On Thu, May 12, 2022 at 07:42:43PM +0100, Daniel P. Berrangé wrote:
On Wed, May 11, 2022 at 11:41:54AM -0400, Eric Garver wrote:
> Signed-off-by: Eric Garver <eric(a)garver.life>
> ---
> src/network/libvirt-routed-in.policy | 11 +++++++++++
> src/network/libvirt-routed-out.policy | 12 ++++++++++++
> src/network/meson.build | 10 ++++++++++
> 3 files changed, 33 insertions(+)
> create mode 100644 src/network/libvirt-routed-in.policy
> create mode 100644 src/network/libvirt-routed-out.policy
>
> diff --git a/src/network/libvirt-routed-in.policy
b/src/network/libvirt-routed-in.policy
> new file mode 100644
> index 000000000000..baf8822d747c
> --- /dev/null
> +++ b/src/network/libvirt-routed-in.policy
> @@ -0,0 +1,11 @@
> +<?xml version="1.0" encoding="utf-8"?>
> +<policy target="ACCEPT">
> + <short>libvirt-routed-out</short>
> +
> + <description>
> + This policy is used to allow routed traffic to the virtual machines.
> + </description>
> +
> + <ingress-zone name="ANY" />
> + <egress-zone name="libvirt-routed" />
> +</policy>
Same as the NAT version of the policy so makes sense.
> diff --git a/src/network/libvirt-routed-out.policy
b/src/network/libvirt-routed-out.policy
> new file mode 100644
> index 000000000000..efa0030569d6
> --- /dev/null
> +++ b/src/network/libvirt-routed-out.policy
> @@ -0,0 +1,12 @@
> +<?xml version="1.0" encoding="utf-8"?>
> +<policy target="ACCEPT">
> + <short>libvirt-routed-out</short>
> +
> + <description>
> + This policy is used to allow routed virtual machine traffic to the rest of
> + the network.
> + </description>
> +
> + <ingress-zone name="libvirt-routed" />
> + <egress-zone name="ANY" />
> +</policy>
This is much more permissive than what I expected. Doesn't
this allow the VMs to have unrestricted access to anything
on the host ?
No. ANY means any zone. i.e. FORWARD.
There is another symbolic zone, HOST, that is used for INPUT.

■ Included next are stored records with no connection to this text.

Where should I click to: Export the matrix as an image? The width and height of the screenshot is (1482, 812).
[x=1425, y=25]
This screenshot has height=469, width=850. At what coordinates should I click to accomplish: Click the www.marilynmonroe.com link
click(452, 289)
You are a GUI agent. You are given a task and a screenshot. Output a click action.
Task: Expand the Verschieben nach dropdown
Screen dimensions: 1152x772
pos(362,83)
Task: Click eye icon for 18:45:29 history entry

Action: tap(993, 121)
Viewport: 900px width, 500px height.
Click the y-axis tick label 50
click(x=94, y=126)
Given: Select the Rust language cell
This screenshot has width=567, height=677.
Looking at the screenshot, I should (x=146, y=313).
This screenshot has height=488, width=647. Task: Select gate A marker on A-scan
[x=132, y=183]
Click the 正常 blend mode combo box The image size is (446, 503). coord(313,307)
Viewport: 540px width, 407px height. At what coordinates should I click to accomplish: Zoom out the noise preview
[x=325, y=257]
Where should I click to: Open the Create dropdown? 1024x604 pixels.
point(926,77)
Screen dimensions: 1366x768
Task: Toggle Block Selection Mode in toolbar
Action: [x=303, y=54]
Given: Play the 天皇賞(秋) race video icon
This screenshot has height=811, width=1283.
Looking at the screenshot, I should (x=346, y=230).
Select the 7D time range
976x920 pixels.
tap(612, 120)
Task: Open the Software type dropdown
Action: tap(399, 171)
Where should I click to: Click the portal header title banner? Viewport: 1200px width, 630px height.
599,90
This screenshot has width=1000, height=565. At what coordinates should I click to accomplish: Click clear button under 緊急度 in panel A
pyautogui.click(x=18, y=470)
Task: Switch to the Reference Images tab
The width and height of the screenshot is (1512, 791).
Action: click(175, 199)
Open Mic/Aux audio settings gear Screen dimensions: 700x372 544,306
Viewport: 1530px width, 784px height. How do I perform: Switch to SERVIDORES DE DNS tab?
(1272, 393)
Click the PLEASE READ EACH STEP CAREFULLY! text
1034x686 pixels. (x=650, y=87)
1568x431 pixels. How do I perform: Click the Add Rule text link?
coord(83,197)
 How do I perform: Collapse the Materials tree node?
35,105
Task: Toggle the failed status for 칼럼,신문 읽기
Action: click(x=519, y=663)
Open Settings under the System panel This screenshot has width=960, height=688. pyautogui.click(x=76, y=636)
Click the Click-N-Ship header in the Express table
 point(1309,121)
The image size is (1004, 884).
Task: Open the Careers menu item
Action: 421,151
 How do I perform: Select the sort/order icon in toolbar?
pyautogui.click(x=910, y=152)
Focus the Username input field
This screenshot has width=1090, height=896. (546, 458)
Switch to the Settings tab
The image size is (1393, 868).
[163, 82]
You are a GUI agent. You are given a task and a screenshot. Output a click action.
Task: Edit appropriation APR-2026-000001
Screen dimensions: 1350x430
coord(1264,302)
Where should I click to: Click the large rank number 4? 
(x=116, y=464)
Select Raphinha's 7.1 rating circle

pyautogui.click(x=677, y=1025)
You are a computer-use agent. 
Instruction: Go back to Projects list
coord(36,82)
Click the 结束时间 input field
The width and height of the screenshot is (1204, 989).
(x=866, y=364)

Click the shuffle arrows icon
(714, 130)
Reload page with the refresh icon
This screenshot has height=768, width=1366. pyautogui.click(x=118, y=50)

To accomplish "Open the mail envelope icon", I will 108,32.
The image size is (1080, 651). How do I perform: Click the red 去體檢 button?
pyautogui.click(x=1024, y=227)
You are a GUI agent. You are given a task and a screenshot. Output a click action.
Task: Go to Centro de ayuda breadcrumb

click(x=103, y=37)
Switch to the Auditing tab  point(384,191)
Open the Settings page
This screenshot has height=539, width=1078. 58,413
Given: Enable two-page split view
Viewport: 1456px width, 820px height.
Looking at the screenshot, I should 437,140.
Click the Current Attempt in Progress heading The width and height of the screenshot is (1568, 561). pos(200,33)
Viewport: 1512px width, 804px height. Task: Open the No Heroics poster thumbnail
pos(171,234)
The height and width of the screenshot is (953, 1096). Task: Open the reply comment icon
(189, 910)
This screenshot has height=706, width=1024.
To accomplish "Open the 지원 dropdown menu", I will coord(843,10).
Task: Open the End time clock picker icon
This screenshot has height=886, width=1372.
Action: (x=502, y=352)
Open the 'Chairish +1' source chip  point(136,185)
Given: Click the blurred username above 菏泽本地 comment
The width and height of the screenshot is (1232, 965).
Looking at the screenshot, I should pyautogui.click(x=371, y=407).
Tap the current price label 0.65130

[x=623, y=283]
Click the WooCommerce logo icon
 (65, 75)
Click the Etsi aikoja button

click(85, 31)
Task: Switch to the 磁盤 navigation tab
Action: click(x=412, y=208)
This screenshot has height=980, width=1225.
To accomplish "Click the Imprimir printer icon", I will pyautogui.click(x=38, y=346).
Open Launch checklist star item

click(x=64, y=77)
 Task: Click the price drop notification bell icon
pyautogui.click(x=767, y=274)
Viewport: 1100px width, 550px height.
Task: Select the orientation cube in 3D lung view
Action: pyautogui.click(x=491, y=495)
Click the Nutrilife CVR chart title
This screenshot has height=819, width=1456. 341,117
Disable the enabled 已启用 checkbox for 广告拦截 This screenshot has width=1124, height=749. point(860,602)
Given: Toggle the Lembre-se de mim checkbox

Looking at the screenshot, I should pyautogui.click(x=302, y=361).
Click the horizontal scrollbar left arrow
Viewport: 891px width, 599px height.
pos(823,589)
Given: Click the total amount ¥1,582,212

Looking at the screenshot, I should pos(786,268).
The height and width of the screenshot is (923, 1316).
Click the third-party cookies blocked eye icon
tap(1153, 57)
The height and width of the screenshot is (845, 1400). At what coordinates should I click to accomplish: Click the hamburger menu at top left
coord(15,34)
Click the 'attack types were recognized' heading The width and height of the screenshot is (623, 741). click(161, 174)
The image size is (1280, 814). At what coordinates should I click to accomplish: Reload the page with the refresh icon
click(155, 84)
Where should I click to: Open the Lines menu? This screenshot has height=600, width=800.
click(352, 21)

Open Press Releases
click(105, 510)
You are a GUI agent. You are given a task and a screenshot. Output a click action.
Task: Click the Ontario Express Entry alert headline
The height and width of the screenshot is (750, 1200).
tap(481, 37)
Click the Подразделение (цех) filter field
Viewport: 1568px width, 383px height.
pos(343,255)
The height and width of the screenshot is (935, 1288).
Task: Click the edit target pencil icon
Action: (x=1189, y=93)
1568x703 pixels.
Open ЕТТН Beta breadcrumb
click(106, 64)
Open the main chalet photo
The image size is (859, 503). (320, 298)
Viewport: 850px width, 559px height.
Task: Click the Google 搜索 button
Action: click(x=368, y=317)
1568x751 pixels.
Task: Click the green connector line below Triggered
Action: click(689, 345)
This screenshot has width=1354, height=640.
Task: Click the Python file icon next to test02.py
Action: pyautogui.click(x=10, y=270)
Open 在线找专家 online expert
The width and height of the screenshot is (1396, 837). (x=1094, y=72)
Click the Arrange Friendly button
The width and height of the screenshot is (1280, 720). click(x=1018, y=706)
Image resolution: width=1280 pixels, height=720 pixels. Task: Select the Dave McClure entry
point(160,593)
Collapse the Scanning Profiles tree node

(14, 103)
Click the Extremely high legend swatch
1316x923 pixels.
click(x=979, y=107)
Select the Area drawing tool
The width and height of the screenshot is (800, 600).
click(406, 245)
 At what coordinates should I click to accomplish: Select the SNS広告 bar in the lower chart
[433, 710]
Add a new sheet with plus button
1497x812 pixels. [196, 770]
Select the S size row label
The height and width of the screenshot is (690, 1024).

At a libvirt POV, the NAT and routed zones should be
identical, with the only difference being whether
masquerading is applied.
I think the additional difference is that routed allows connections
originating from outside (world -> libvirt) to the VMs. There is no "in"
policy for NAT for the same reason - they should always be denied.
In both NAT and routed, connections originating from VMs allow the
return path implicitly via conntrack state.
In terms of VM -> host, we still only want to allow the
small set of services, dns, dhcp, ssh AFAIK.
Right, that's covered by the libvirt-to-host policy and is common
between the NAT and routed networks.